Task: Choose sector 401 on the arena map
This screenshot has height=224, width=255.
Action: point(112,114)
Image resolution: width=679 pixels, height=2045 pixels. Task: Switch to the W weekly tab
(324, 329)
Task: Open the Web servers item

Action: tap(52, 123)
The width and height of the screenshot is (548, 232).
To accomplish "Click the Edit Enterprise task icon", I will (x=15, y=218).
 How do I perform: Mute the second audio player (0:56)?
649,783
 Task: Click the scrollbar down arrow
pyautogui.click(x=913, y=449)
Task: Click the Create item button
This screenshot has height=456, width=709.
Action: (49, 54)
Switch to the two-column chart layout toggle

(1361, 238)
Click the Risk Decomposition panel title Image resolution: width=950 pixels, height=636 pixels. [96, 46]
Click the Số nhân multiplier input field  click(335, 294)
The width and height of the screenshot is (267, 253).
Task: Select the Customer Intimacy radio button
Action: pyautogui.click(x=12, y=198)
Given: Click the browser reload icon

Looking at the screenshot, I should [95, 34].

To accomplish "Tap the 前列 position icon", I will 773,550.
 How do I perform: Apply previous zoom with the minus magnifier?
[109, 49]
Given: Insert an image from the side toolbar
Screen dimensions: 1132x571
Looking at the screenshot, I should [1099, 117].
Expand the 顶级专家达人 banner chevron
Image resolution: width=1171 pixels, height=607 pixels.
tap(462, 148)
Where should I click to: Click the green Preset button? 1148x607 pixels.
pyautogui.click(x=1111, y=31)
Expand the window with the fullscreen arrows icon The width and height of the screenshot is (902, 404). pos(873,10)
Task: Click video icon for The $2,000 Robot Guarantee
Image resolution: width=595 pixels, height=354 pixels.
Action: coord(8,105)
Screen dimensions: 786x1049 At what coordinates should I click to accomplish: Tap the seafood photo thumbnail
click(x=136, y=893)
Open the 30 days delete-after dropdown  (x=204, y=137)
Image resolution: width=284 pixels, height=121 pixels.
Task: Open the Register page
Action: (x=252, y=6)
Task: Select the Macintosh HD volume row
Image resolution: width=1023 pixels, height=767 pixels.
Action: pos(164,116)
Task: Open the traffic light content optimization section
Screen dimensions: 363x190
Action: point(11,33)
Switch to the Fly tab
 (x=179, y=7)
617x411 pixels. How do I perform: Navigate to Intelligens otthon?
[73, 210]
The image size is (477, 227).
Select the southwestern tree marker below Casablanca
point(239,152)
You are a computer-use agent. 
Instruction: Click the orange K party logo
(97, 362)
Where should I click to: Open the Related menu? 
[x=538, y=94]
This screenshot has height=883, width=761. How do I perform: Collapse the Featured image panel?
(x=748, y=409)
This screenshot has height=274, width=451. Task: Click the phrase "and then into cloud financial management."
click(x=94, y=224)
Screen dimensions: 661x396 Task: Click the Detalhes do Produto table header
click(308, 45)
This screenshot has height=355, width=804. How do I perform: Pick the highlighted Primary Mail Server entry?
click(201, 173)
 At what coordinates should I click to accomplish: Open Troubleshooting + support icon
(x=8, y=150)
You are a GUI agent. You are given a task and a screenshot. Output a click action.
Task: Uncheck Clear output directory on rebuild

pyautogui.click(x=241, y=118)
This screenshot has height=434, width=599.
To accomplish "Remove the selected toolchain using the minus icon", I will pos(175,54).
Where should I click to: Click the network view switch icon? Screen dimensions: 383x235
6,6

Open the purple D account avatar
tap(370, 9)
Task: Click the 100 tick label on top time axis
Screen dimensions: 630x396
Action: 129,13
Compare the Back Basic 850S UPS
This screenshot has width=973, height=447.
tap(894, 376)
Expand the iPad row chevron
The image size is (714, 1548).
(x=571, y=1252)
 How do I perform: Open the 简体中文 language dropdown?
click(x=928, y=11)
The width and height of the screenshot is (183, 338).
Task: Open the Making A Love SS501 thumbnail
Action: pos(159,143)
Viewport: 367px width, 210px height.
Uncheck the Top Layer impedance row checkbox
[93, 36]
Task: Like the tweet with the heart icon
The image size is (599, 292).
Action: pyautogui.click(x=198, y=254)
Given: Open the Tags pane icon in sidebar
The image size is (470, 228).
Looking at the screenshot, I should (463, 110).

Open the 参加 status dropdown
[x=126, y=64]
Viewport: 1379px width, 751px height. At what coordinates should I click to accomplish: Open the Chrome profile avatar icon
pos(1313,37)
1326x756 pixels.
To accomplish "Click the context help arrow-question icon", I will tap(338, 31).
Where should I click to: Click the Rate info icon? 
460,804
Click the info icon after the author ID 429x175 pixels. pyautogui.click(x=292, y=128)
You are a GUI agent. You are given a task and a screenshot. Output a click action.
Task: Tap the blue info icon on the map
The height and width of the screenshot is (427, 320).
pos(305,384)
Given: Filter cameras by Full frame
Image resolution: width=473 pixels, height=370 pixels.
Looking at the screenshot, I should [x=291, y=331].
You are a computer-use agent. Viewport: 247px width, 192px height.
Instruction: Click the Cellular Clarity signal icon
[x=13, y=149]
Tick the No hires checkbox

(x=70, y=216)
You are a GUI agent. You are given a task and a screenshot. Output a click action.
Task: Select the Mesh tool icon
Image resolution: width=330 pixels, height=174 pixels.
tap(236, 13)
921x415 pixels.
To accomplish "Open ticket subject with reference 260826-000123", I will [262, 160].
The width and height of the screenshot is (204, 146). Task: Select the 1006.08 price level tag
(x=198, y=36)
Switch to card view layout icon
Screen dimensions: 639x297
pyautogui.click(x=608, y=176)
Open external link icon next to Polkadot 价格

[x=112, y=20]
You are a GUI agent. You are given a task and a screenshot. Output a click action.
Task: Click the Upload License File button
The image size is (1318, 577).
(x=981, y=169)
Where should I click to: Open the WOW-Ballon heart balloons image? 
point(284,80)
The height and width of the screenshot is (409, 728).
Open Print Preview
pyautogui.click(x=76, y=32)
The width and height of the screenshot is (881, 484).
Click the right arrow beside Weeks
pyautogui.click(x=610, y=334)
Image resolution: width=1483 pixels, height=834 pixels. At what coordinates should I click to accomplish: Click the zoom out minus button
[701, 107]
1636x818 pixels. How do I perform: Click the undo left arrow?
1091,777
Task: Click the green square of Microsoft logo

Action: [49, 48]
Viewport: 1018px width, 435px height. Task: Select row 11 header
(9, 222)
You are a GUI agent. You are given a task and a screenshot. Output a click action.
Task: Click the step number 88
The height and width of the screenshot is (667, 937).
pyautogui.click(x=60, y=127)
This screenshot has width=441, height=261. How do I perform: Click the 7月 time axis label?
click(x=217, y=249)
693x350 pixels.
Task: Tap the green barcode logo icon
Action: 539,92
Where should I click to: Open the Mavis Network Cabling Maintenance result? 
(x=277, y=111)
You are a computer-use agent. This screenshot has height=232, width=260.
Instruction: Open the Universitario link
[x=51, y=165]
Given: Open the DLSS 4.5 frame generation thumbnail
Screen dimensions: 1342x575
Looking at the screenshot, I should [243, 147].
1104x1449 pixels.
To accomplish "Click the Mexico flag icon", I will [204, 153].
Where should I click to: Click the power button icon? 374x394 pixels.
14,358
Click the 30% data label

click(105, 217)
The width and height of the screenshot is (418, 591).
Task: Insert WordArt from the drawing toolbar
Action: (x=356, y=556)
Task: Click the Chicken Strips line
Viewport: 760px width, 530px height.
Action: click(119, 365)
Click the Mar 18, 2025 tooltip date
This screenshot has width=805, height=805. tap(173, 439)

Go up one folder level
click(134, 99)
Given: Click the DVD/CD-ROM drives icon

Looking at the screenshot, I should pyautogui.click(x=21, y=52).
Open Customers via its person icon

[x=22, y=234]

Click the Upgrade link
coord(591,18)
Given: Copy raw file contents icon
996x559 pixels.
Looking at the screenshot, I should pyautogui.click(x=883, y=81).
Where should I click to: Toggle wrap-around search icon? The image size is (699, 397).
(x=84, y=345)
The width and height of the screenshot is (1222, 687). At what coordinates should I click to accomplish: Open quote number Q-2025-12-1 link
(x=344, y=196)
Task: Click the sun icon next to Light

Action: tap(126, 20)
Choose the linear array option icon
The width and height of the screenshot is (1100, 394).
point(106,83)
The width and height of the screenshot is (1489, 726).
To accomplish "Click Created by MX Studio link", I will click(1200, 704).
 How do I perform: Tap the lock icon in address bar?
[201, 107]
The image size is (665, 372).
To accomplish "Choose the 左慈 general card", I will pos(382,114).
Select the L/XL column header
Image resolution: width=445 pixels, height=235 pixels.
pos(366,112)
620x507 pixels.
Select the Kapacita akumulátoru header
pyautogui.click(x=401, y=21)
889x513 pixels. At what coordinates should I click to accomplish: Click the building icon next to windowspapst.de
★ ★ ★ ★ ★
- [ABOUT THIS TASK] Print exactly the lines from the one with "Click the Upgrade link" through the last line of the material, including both, and no others.

- [RESULT]
Click the Upgrade link
coord(591,18)
Given: Copy raw file contents icon
996x559 pixels.
Looking at the screenshot, I should pyautogui.click(x=883, y=81).
Where should I click to: Toggle wrap-around search icon? The image size is (699, 397).
(x=84, y=345)
The width and height of the screenshot is (1222, 687). At what coordinates should I click to accomplish: Open quote number Q-2025-12-1 link
(x=344, y=196)
Task: Click the sun icon next to Light

Action: tap(126, 20)
Choose the linear array option icon
The width and height of the screenshot is (1100, 394).
point(106,83)
The width and height of the screenshot is (1489, 726).
To accomplish "Click Created by MX Studio link", I will click(1200, 704).
 How do I perform: Tap the lock icon in address bar?
[201, 107]
The image size is (665, 372).
To accomplish "Choose the 左慈 general card", I will pos(382,114).
Select the L/XL column header
Image resolution: width=445 pixels, height=235 pixels.
pos(366,112)
620x507 pixels.
Select the Kapacita akumulátoru header
pyautogui.click(x=401, y=21)
889x513 pixels. At what coordinates should I click to accomplish: Click the building icon next to windowspapst.de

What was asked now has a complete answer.